30th Sunday in Ordinary Time, Luke 18:9-4
I tell you, the latter went home justified, not the former; for whoever exalts himself will be humbled, and the one who humbles himself will be exalted.
While there are many lessons to be learned from the parable of the proud Pharisee and the humble tax collector, St. Augustine offers an insight regarding prayer that we might not immediately perceive. First, consider the parable itself.
The Pharisee, who had lived a righteous life, came to the Temple to give thanks to God. We easily recognize his error in despising others – he considers himself to be holier than all others, his great sin is pride. The humble tax collector, on the other hand, came to the Temple to implore the mercy of God – and he went home justified.
St. Augustine sees, in this parable, a central truth about prayer – “The fault of the Pharisee is not that he gave God thanks, but that he asked for nothing further” (cf. St. Thomas’ Catena Aurea). The tax collector prayed well because he asked for mercy and grace, while the Pharisee prayed poorly because he did not ask for anything. Here we learn that prayer cannot be merely praise and thanksgiving; for, while we are on earth, all true prayer involves petition.
The prayer of petition is necessary for salvation
St. Alphonsus Ligouri, in The Great Means of Salvation and Perfection, tells us that the prayer of petition is what is most necessary in all prayer. More than anything else, the Doctor of Morals tells us, prayer is meant to be the petitioning of graces (and especially the great grace of final perseverance). However, if we admit the centrality of the prayer of petition, it is yet difficult to see the relation of meditation (and the other aspects of prayer) to the prayer of petition.

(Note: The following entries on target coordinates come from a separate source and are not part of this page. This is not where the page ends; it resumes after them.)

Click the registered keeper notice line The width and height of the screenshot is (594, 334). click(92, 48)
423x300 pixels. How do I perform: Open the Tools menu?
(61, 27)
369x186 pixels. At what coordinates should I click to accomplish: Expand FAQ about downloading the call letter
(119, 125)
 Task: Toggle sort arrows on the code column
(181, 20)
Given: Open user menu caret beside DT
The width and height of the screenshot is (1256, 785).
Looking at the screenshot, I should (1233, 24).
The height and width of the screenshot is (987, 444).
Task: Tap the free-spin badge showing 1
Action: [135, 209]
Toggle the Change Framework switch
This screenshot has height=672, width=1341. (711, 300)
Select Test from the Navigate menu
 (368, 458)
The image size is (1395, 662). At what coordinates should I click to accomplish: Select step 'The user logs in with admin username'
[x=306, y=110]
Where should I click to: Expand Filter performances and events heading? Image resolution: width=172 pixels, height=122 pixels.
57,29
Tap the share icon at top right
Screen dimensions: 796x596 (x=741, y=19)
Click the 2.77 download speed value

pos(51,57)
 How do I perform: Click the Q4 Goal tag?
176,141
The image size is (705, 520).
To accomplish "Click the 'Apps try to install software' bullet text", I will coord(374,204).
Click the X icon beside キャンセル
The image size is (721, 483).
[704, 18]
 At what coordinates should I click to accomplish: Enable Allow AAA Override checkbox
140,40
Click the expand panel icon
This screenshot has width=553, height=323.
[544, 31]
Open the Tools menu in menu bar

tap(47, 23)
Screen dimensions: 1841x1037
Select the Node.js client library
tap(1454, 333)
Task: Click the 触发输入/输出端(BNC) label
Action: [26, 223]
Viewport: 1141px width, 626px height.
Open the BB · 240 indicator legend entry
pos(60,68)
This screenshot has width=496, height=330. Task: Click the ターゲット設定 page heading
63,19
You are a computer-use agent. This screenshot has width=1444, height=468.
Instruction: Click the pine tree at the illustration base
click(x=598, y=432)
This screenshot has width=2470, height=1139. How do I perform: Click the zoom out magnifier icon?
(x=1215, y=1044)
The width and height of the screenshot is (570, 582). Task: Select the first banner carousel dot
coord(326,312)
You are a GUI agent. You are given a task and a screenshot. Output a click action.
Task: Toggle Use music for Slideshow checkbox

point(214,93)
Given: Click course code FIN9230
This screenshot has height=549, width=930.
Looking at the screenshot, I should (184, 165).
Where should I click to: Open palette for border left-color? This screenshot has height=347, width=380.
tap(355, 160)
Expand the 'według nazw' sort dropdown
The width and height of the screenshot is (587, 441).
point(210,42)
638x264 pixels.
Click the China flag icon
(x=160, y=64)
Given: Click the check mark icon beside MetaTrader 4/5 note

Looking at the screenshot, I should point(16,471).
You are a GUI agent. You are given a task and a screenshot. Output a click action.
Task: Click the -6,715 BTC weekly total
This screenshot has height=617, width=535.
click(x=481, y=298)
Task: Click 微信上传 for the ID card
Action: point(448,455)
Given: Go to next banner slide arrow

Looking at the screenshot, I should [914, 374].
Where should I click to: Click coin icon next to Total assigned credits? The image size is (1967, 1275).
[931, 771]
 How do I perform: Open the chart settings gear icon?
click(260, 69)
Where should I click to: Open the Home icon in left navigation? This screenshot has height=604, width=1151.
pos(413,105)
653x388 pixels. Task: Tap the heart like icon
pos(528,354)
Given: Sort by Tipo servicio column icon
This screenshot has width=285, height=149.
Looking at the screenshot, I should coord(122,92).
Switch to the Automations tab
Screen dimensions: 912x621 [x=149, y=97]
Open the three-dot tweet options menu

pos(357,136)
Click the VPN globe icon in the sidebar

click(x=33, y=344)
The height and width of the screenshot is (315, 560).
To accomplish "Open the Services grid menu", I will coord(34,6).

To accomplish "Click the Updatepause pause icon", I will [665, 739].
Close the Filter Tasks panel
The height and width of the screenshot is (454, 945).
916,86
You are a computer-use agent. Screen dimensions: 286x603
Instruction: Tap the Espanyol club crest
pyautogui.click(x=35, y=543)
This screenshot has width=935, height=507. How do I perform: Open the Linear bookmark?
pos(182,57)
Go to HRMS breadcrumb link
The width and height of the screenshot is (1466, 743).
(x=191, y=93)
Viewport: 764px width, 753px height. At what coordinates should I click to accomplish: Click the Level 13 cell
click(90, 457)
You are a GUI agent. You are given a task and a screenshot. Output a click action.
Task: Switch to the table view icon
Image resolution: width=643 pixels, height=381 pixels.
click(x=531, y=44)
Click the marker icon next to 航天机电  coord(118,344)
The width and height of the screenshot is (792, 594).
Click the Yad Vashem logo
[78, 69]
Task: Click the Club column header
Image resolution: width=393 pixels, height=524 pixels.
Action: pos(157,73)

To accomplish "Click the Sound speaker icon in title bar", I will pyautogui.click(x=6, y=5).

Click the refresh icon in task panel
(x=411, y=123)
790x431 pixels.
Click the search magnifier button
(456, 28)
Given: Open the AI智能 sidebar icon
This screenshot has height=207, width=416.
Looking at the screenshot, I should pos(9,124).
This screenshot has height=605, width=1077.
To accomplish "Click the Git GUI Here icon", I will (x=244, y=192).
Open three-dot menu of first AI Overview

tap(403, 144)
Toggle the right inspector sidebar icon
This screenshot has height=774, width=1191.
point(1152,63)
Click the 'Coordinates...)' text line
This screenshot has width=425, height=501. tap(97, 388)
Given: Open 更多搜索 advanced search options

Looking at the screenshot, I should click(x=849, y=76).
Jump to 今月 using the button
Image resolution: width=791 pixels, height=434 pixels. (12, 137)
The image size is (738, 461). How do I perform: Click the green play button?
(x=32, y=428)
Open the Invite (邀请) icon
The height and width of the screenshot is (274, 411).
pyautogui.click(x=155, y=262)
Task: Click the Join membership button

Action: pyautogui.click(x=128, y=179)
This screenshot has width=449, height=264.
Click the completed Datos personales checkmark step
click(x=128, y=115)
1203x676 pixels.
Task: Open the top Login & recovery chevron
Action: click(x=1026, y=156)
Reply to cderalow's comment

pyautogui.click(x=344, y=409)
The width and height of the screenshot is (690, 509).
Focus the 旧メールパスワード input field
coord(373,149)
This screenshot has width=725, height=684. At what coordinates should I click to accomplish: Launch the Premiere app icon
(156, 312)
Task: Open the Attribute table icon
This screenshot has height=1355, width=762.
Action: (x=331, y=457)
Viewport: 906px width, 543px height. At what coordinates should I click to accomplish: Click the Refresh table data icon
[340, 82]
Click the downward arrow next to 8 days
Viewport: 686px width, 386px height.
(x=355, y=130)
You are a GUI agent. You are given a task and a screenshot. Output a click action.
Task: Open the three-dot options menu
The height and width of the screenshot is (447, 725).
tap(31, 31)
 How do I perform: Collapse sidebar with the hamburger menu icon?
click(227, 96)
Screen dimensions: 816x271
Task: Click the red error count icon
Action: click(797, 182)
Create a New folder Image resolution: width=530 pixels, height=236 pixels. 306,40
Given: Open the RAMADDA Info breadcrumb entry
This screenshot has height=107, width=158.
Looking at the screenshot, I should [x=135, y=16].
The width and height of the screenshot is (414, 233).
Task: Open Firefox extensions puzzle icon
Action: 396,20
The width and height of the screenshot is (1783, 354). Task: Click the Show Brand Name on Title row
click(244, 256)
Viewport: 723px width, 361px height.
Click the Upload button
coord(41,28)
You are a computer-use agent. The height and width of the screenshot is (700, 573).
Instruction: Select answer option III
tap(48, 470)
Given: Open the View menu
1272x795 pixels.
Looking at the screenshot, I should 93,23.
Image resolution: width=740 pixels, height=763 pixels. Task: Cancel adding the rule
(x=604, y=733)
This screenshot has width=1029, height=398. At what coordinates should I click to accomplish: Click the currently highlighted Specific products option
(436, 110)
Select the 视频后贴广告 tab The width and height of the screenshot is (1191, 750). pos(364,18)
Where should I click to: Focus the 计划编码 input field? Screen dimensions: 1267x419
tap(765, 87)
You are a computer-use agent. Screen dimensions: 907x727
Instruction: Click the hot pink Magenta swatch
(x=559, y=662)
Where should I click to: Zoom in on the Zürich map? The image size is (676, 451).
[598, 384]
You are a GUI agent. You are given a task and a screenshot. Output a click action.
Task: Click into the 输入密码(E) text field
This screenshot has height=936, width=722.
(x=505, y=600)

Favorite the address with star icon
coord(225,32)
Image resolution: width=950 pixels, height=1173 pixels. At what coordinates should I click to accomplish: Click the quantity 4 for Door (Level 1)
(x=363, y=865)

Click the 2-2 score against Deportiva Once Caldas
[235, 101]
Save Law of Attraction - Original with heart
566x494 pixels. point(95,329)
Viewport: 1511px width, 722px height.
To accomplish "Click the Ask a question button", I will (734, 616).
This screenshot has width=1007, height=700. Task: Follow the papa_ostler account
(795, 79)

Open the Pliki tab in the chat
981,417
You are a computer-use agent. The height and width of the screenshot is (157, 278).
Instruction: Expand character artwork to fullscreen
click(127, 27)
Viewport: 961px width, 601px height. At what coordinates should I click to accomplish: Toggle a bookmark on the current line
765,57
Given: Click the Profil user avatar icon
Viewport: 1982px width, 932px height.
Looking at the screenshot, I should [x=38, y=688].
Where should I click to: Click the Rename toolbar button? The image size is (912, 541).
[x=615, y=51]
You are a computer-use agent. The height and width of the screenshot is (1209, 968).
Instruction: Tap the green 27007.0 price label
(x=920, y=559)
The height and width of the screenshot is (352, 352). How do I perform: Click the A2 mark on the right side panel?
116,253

St. Alphonsus insists upon the necessity of the prayer of petition for salvation. Unless we ask God for salvation in prayer, we cannot be saved – this is the doctrine of St. Thomas, as explained in a post on October 20th. It is because of its close tie with salvation that the prayer of petition is of such great importance. However, St. Alphonsus tells us that we will petition properly unless we meditate on the mysteries of our salvation and adore God’s glory. Without daily meditation on the life, death and resurrection of Christ (and the other elements of salvation history), we will never have the courage to approach God in the prayer of petition. Meditating upon God’s Love, which is revealed to us in Christ Jesus, we are compelled to ask for the gift of salvation with greater zeal, confidence, and humility.
How to make a mediation
St. Alphonsus Liguori offers a good outline for a period of meditation (which could range anywhere from 20 minutes to an hour or more). The basic structure of Alphonsus’ method is common to nearly every spiritual tradition, though the particular emphasis on the petitioning of graces is particular to his thought.
Introduction (only one or two minutes) – The period of prayer begins with the recognition of the presence of God. He is present both in the place in which you are praying (most especially, if you are able to pray before the Eucharist), but he is also present in your soul through a special mode by grace. Adore the Lord, as you enter more fully into his presence.
Then, declare the purity of your intention – that you intend to pray well during this period of meditation. To this end, petition the Lord for the supernatural light necessary to illumine your intellect in order to contemplate the divine mysteries. Finally, offer a few short prayers to Our Lady, St. Joseph, St. Michael, your guardian angel, and all your patron saints.
The body of the prayer (20 to 50 minutes) – Here you enter into the meditation. This can be the Rosary, lectio divina, imaginative Ignation prayer, or any other method of the Catholic spiritual tradition. The key, for Alphonsus, is that you focus especially on the Love of God which is revealed to you through the meditation. Movements of love are more important than progress in intellectual understanding. Offer God prayers of thanksgiving and adoration.
Conclusion – For St. Alphonsus, this is the most important part of the prayer. It is here that you are to ask the Lord for further blessings and graces – especially for the grace of salvation and all those things necessary for your salvation. Having meditated on the Love of God, you are more convinced of his mercy and care for you; moreover, seeing his greatness, you recognize your lowliness and your need for his grace.
Though this portion of the prayer may not take much time, it is still the most important and necessary aspect of the period of meditation. In simple and heartfelt words, you petition God for the gift of final perseverance, for the graces necessary to persevere in prayer through your whole life, and for the graces which help you to remain in the state of grace from now until your next period of meditation. Moreover, you ought to ask God for all else that you desire – he will not deny the soul who perseveres in prayer, especially when she is filled with great love through meditation!
In this manner, through our commitment to the prayer of petition, we imitate the tax collector, who went home justified – for God always hears and answers the prayers of those who call upon him in love and humility.